E.T. N° 423 JANVIER-FEVRIER 1971

LES REVUES

Une nouvelle publication a commencé de paraître en 1970- : « Renaissance traditionnelle, revue d’études tradi­tionnelles ». La couverture est illustrée de l’emblème du Rite Rectifié : le Phénix. Nous avons remarqué que dans les deux premiers numéros aucune référence n’est faite à l’œuvre de Guénon ; mais nous verrons plus loin que ce silence a été rompu au n° 3. La Tradition, pour les rédac­teurs de cet organe, n’est pas un « refus de l’évolution ré­trograde ou réactionnaire » et ne doit pas demeurer « fi­gée dans un passéisme douloureusement crispé ». Il fau­drait, pensons-nous, aller plus loin encore : car la Tradi­tion véritable transcende l’ « évolution » aussi bien que le « passéisme », toutes choses lui apparaissant « présentes » et « actuelles » dans la permanence de l’éternité.
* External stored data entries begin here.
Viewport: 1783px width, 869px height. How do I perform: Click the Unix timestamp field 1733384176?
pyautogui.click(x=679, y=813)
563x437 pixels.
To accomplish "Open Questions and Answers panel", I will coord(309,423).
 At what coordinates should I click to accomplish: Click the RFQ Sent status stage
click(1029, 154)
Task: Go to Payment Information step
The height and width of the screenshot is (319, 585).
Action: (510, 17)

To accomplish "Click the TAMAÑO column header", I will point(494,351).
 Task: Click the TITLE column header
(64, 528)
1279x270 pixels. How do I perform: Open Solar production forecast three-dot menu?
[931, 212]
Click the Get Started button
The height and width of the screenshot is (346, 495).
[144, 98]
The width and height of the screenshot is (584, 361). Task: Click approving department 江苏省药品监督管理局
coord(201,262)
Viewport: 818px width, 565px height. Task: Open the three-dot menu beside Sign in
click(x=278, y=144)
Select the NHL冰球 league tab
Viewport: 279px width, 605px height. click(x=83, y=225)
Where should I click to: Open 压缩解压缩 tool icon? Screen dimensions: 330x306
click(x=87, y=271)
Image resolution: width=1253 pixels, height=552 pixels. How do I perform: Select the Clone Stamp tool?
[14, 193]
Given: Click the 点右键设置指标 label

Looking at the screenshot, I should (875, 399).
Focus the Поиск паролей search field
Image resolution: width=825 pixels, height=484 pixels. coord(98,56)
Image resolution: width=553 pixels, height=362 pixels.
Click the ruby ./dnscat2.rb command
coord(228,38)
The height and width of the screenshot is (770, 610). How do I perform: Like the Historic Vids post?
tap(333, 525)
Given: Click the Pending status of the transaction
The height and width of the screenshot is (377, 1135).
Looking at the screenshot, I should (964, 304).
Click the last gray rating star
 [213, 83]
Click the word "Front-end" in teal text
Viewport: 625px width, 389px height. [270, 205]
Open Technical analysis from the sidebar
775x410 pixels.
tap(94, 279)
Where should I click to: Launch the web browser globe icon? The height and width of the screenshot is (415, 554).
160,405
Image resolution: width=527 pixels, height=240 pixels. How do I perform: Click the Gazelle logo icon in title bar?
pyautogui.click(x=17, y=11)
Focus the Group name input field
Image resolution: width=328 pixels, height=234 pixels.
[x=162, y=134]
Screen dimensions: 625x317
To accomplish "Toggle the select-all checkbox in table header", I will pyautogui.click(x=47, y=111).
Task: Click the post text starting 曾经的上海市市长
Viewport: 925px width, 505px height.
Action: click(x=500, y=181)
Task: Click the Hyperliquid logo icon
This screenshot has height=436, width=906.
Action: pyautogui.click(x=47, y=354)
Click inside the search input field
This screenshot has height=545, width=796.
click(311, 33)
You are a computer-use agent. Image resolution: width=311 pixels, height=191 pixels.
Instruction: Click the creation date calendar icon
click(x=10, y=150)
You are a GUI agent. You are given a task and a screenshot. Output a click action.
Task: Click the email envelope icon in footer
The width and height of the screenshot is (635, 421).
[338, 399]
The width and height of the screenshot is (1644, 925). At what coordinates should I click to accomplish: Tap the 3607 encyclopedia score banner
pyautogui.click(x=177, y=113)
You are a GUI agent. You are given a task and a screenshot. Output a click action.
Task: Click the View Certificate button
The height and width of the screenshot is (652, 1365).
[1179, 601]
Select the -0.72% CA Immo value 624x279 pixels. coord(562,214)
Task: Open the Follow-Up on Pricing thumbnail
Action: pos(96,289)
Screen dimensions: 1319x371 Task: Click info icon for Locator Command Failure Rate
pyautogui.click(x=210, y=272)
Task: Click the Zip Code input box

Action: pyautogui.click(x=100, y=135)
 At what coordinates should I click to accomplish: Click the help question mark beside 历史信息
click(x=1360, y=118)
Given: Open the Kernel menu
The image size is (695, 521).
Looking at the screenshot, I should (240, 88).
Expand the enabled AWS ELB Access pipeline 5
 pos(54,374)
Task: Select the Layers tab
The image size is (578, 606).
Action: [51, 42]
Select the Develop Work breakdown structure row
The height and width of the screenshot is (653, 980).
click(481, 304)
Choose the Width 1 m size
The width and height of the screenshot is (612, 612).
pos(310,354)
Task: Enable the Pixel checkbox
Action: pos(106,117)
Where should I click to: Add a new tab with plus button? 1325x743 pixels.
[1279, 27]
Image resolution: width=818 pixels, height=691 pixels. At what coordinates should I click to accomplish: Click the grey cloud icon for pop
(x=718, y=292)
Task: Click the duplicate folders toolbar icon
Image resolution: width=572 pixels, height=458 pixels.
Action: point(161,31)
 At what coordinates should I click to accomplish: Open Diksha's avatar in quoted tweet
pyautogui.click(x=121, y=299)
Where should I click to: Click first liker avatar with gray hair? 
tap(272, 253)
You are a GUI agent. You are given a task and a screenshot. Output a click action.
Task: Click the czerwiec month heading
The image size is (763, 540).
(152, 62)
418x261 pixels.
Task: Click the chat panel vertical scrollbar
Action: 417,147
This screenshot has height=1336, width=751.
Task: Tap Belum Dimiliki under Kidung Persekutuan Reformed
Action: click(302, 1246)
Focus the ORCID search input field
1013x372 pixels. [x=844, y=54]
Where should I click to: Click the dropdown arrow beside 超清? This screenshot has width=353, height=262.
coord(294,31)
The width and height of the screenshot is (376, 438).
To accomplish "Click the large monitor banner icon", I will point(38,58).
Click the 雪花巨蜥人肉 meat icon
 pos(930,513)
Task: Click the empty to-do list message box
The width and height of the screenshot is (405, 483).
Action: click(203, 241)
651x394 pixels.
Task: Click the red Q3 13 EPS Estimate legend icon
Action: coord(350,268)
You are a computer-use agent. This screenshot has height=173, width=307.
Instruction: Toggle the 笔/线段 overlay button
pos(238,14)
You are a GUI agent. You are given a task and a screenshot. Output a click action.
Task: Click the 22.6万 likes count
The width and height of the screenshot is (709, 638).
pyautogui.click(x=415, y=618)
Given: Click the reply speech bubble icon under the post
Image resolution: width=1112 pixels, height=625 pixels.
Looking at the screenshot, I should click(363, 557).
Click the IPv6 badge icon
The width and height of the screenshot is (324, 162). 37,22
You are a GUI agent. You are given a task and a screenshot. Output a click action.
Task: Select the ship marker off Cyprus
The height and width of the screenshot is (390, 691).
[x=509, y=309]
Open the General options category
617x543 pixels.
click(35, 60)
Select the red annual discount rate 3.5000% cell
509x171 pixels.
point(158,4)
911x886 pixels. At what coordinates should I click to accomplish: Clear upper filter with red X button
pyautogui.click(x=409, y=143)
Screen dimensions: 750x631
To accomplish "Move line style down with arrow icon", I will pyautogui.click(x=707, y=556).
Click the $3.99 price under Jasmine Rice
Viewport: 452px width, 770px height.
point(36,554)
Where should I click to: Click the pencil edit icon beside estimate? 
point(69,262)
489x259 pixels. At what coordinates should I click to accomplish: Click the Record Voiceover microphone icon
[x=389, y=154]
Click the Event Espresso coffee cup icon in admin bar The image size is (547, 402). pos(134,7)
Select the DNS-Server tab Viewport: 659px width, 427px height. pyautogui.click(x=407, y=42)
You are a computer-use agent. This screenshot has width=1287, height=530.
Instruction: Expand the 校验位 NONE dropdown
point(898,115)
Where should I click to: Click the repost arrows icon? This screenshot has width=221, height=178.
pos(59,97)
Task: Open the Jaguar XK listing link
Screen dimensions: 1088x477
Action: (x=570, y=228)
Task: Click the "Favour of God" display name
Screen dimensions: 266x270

— Dans le n° de janvier, le premier article, signé « René Désaguliers », est intitulé : « Notes sur le serment maçonnique du premier, grade ». Ce qui nous a le plus intéressé dans cette étude, soigneusement rédigée et enrichie d’une abon­dante documentation anglaise et française, opérative et spé­culative, — ce sont les précisions apportées sur l’évolu­tion du serment dans le Régime Rectifié. L’auteur sou­ligne très bien que ce serment apportait deux innovations considérables. D’abord, le récipiendaire jurait « d’être fidèle à la Sainte religion chrétienne », ce qui n’avait ja­mais été exigé auparavant, ni en France ni en Angleterre. Ce point est bien mis en lumière par l’auteur pour ce qui concerne la Maçonnerie opérative, dont il reproduit les formules de serment qui nous sont parvenues et qui — la chose est à noter — sont toutes originaires de l’Ecosse. La seconde modification de Willermoz, c’est, dans la der­nière partie du serment, « la suppression complète de toute allusion aux châtiments physiques ou moraux ». On sait que ces châtiments (on disait autrefois « patiments ») ont un rapport intime avec les « signes » de chaque grade et avec les « centres subtils » de l’être humain. Willermoz semble avoir eu quelque « remords » de cette suppression car, dans l’« instruction morale » des rituels rectifiés, on a inséré un « rappel » curieux où sont évoquées les an­ciennes « pénalités » relatives à la gorge, au cœur et aux entrailles, et qui commence ainsi : « Cependant, comme l’ancienne formule du serment pourrait avoir quelque rap­port aux mystères de l’Ordre, le Convent général, en l’abo­lissant pour la pratique, arrêta néanmoins qu’elle serait conservée dans l’instruction que vous recevez mainte­nant ».

 

Dans le même n°, notons encore une « Incitation à l’étu­de du Compagnonnage », et quelques remarques sur un épisode de l’Evangile selon saint Marc : après l’arrestation du Christ, « un jeune homme le suivait, couvert seulement d’un drap. On se saisit de lui. Mais lui, lâchant le drap, se sauva tout nu ».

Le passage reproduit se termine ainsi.